▶ _TASK ITEM_
Could you write out the listing below again, exactly?

▶ _SOURCE DATA_
§ §
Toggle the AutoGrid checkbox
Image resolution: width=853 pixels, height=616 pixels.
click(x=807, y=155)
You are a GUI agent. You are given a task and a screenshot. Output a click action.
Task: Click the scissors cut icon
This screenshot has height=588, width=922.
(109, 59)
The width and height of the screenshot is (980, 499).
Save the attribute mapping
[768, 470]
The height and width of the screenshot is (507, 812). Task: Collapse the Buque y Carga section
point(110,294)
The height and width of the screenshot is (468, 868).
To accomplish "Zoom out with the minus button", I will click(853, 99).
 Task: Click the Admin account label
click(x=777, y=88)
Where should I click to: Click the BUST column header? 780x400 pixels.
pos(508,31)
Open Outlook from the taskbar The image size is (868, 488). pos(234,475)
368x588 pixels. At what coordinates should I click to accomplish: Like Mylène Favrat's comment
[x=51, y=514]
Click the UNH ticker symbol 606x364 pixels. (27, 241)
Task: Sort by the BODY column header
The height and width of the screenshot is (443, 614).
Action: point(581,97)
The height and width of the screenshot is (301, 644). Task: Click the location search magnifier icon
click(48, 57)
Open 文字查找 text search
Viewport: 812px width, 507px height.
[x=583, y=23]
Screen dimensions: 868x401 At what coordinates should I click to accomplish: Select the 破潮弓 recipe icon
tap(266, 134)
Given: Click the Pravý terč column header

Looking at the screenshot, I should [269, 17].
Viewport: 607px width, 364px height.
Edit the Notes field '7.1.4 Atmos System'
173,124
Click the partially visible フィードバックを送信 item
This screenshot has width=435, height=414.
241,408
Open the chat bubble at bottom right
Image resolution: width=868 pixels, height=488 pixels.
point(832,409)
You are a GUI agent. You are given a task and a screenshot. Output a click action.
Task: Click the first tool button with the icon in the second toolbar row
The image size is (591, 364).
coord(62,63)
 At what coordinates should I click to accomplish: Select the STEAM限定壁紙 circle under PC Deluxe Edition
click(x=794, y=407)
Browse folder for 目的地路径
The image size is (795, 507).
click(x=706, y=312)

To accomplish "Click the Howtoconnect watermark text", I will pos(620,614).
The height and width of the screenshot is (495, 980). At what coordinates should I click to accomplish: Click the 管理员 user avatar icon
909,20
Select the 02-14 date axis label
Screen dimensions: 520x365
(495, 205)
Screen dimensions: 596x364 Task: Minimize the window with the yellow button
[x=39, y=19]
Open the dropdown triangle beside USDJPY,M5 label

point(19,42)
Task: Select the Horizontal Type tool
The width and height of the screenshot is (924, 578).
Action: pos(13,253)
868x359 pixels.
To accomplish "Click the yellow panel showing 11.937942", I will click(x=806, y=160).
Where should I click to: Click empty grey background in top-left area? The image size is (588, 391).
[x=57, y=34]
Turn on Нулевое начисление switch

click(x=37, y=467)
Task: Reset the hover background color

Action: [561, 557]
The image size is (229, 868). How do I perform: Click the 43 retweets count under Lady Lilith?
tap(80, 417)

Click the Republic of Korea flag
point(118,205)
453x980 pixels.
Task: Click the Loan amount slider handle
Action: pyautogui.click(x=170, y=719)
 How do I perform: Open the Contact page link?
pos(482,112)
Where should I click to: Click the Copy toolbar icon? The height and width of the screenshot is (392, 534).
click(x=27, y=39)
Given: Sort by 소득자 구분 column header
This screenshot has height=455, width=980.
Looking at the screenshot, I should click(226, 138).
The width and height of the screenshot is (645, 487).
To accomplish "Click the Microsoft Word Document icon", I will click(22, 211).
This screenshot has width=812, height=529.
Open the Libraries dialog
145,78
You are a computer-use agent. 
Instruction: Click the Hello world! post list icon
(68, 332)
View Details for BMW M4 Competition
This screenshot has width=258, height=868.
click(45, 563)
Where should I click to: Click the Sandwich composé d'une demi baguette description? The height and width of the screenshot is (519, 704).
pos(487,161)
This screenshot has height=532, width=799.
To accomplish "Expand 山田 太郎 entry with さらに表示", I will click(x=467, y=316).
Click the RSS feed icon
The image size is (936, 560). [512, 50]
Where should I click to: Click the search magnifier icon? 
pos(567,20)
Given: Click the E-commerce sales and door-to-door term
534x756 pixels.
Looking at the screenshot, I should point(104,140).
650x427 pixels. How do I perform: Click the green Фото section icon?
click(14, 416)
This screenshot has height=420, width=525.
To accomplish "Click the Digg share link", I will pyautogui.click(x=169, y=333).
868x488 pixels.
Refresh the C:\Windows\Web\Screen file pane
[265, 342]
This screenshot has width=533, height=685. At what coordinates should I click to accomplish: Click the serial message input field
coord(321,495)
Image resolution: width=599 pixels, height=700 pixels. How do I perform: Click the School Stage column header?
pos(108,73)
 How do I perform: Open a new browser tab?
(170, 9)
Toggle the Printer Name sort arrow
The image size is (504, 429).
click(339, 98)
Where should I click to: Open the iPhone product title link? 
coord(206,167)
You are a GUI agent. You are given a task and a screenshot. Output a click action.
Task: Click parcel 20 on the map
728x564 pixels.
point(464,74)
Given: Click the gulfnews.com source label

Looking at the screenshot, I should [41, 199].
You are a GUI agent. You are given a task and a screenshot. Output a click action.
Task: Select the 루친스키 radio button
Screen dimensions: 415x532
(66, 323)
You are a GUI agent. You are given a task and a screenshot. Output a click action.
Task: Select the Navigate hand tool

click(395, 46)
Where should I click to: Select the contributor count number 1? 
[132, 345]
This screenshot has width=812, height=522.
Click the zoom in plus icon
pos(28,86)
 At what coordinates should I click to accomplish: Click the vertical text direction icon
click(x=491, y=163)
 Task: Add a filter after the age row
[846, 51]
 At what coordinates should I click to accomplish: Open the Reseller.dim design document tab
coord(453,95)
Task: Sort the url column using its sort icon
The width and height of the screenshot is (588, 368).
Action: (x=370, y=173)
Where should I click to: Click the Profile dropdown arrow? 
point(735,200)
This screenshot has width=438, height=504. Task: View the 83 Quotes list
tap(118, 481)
§ §
▶ _COMPLETED EXERCISE_
Toggle the AutoGrid checkbox
Image resolution: width=853 pixels, height=616 pixels.
click(x=807, y=155)
You are a GUI agent. You are given a task and a screenshot. Output a click action.
Task: Click the scissors cut icon
This screenshot has height=588, width=922.
(109, 59)
The width and height of the screenshot is (980, 499).
Save the attribute mapping
[768, 470]
The height and width of the screenshot is (507, 812). Task: Collapse the Buque y Carga section
point(110,294)
The height and width of the screenshot is (468, 868).
To accomplish "Zoom out with the minus button", I will click(853, 99).
 Task: Click the Admin account label
click(x=777, y=88)
Where should I click to: Click the BUST column header? 780x400 pixels.
pos(508,31)
Open Outlook from the taskbar The image size is (868, 488). pos(234,475)
368x588 pixels. At what coordinates should I click to accomplish: Like Mylène Favrat's comment
[x=51, y=514]
Click the UNH ticker symbol 606x364 pixels. (27, 241)
Task: Sort by the BODY column header
The height and width of the screenshot is (443, 614).
Action: point(581,97)
The height and width of the screenshot is (301, 644). Task: Click the location search magnifier icon
click(48, 57)
Open 文字查找 text search
Viewport: 812px width, 507px height.
[x=583, y=23]
Screen dimensions: 868x401 At what coordinates should I click to accomplish: Select the 破潮弓 recipe icon
tap(266, 134)
Given: Click the Pravý terč column header

Looking at the screenshot, I should [269, 17].
Viewport: 607px width, 364px height.
Edit the Notes field '7.1.4 Atmos System'
173,124
Click the partially visible フィードバックを送信 item
This screenshot has width=435, height=414.
241,408
Open the chat bubble at bottom right
Image resolution: width=868 pixels, height=488 pixels.
point(832,409)
You are a GUI agent. You are given a task and a screenshot. Output a click action.
Task: Click the first tool button with the icon in the second toolbar row
The image size is (591, 364).
coord(62,63)
 At what coordinates should I click to accomplish: Select the STEAM限定壁紙 circle under PC Deluxe Edition
click(x=794, y=407)
Browse folder for 目的地路径
The image size is (795, 507).
click(x=706, y=312)

To accomplish "Click the Howtoconnect watermark text", I will pos(620,614).
The height and width of the screenshot is (495, 980). At what coordinates should I click to accomplish: Click the 管理员 user avatar icon
909,20
Select the 02-14 date axis label
Screen dimensions: 520x365
(495, 205)
Screen dimensions: 596x364 Task: Minimize the window with the yellow button
[x=39, y=19]
Open the dropdown triangle beside USDJPY,M5 label

point(19,42)
Task: Select the Horizontal Type tool
The width and height of the screenshot is (924, 578).
Action: pos(13,253)
868x359 pixels.
To accomplish "Click the yellow panel showing 11.937942", I will click(x=806, y=160).
Where should I click to: Click empty grey background in top-left area? The image size is (588, 391).
[x=57, y=34]
Turn on Нулевое начисление switch

click(x=37, y=467)
Task: Reset the hover background color

Action: [561, 557]
The image size is (229, 868). How do I perform: Click the 43 retweets count under Lady Lilith?
tap(80, 417)

Click the Republic of Korea flag
point(118,205)
453x980 pixels.
Task: Click the Loan amount slider handle
Action: pyautogui.click(x=170, y=719)
 How do I perform: Open the Contact page link?
pos(482,112)
Where should I click to: Click the Copy toolbar icon? The height and width of the screenshot is (392, 534).
click(x=27, y=39)
Given: Sort by 소득자 구분 column header
This screenshot has height=455, width=980.
Looking at the screenshot, I should click(226, 138).
The width and height of the screenshot is (645, 487).
To accomplish "Click the Microsoft Word Document icon", I will click(22, 211).
This screenshot has width=812, height=529.
Open the Libraries dialog
145,78
You are a computer-use agent. 
Instruction: Click the Hello world! post list icon
(68, 332)
View Details for BMW M4 Competition
This screenshot has width=258, height=868.
click(45, 563)
Where should I click to: Click the Sandwich composé d'une demi baguette description? The height and width of the screenshot is (519, 704).
pos(487,161)
This screenshot has height=532, width=799.
To accomplish "Expand 山田 太郎 entry with さらに表示", I will click(x=467, y=316).
Click the RSS feed icon
The image size is (936, 560). [512, 50]
Where should I click to: Click the search magnifier icon? 
pos(567,20)
Given: Click the E-commerce sales and door-to-door term
534x756 pixels.
Looking at the screenshot, I should point(104,140).
650x427 pixels. How do I perform: Click the green Фото section icon?
click(14, 416)
This screenshot has height=420, width=525.
To accomplish "Click the Digg share link", I will pyautogui.click(x=169, y=333).
868x488 pixels.
Refresh the C:\Windows\Web\Screen file pane
[265, 342]
This screenshot has width=533, height=685. At what coordinates should I click to accomplish: Click the serial message input field
coord(321,495)
Image resolution: width=599 pixels, height=700 pixels. How do I perform: Click the School Stage column header?
pos(108,73)
 How do I perform: Open a new browser tab?
(170, 9)
Toggle the Printer Name sort arrow
The image size is (504, 429).
click(339, 98)
Where should I click to: Open the iPhone product title link? 
coord(206,167)
You are a GUI agent. You are given a task and a screenshot. Output a click action.
Task: Click parcel 20 on the map
728x564 pixels.
point(464,74)
Given: Click the gulfnews.com source label

Looking at the screenshot, I should [41, 199].
You are a GUI agent. You are given a task and a screenshot. Output a click action.
Task: Select the 루친스키 radio button
Screen dimensions: 415x532
(66, 323)
You are a GUI agent. You are given a task and a screenshot. Output a click action.
Task: Select the Navigate hand tool

click(395, 46)
Where should I click to: Select the contributor count number 1? 
[132, 345]
This screenshot has width=812, height=522.
Click the zoom in plus icon
pos(28,86)
 At what coordinates should I click to accomplish: Click the vertical text direction icon
click(x=491, y=163)
 Task: Add a filter after the age row
[846, 51]
 At what coordinates should I click to accomplish: Open the Reseller.dim design document tab
coord(453,95)
Task: Sort the url column using its sort icon
The width and height of the screenshot is (588, 368).
Action: (x=370, y=173)
Where should I click to: Click the Profile dropdown arrow? 
point(735,200)
This screenshot has width=438, height=504. Task: View the 83 Quotes list
tap(118, 481)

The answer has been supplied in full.